Print the passage of the article on Canada's planned tax on foreign home buyers from "British Columbia has" up to and including "on overseas ownership.", word for word.

Text segment ▸
○ ○ ○ ○ ○

- The new tax was mentioned in a fiscal document published on Monday, though few details were given.
- Speculative demand from foreign, non-resident investors contributes to unaffordable housing prices for many Canadians.
OTTAWA: Canada is readying a new tax on foreign home buyers to help tamp down on speculative purchases from overseas, cited as a factor behind sharp rises in housing prices in some markets that have left many Canadians unable to afford homes.
The new tax was mentioned in a fiscal document published on Monday, though few details were given. The timing and scope of the measures would likely be outlined in the spring budget, expected in March or April, a senior government source said.
"Speculative demand from foreign, non-resident investors contributes to unaffordable housing prices for many Canadians," the government said in its Fall Economic Statement.
"The government is committed to ensuring that foreign, non-resident owners, who simply use Canada as a place to passively store their wealth in housing, pay their fair share."
Foreign speculators were blamed for driving up home prices in Vancouver and Toronto earlier this decade, prompting British Columbia and Ontario to impose land-transfer taxes on foreign buyers in some markets.
British Columbia has a 20% land-transfer tax for foreign buyers in some regions, along with an additional speculation levy on empty homes, while Ontario's 15% tax applies to foreign buyers investing in certain cities.
Those measures helped slow speculation and led to some price corrections, though current levels of foreign demand are unclear due to a lack of national statistics on overseas ownership.
Canada home prices have risen 88.3% in the last decade, and were up 10.9% in October compared with the previous year, according to data from the Canadian Real Estate Association.
Recent housing gains have been driven by detached properties in smaller centers, as Canadians flee densely-packed city centers for homes with backyards and home offices amid the COVID-19 pandemic.
The Canadian government is also expanding the first-time home buyers incentive, aimed at helping millennial and immigrants gain a foothold in the housing market.

○ ○ ○ ○ ○

Records shown ▸
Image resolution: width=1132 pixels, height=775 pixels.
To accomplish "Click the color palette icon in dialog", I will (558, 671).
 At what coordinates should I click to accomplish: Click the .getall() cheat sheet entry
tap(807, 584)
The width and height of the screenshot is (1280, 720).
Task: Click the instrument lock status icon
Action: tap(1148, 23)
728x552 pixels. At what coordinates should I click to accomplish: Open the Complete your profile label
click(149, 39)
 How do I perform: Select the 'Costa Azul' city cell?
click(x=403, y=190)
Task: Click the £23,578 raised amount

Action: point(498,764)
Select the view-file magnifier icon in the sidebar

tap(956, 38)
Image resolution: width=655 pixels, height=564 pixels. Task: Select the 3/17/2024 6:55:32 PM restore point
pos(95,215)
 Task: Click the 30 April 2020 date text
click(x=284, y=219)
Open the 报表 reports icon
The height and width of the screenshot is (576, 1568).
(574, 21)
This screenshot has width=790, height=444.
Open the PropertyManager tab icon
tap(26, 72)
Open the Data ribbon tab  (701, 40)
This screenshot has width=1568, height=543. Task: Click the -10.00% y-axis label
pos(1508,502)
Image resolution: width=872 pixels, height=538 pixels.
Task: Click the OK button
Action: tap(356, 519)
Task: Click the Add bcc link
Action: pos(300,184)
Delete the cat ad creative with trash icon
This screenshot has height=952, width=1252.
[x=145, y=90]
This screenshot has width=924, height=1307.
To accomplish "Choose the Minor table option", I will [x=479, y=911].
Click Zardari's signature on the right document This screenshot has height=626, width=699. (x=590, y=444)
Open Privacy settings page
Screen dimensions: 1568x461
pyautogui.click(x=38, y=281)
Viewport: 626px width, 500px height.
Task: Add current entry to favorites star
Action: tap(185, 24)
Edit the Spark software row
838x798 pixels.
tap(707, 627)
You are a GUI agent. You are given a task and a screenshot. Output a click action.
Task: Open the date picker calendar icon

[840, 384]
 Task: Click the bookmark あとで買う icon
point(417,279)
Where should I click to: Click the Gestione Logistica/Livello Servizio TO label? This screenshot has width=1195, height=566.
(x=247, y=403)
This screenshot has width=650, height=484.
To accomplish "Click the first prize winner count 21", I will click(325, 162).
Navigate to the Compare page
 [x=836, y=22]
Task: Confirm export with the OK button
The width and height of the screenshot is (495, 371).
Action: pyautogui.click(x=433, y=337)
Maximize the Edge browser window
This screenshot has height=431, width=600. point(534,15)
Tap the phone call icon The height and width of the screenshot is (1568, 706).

○ ○ ○ ○ ○

Exercise response ▸
British Columbia has a 20% land-transfer tax for foreign buyers in some regions, along with an additional speculation levy on empty homes, while Ontario's 15% tax applies to foreign buyers investing in certain cities.
Those measures helped slow speculation and led to some price corrections, though current levels of foreign demand are unclear due to a lack of national statistics on overseas ownership.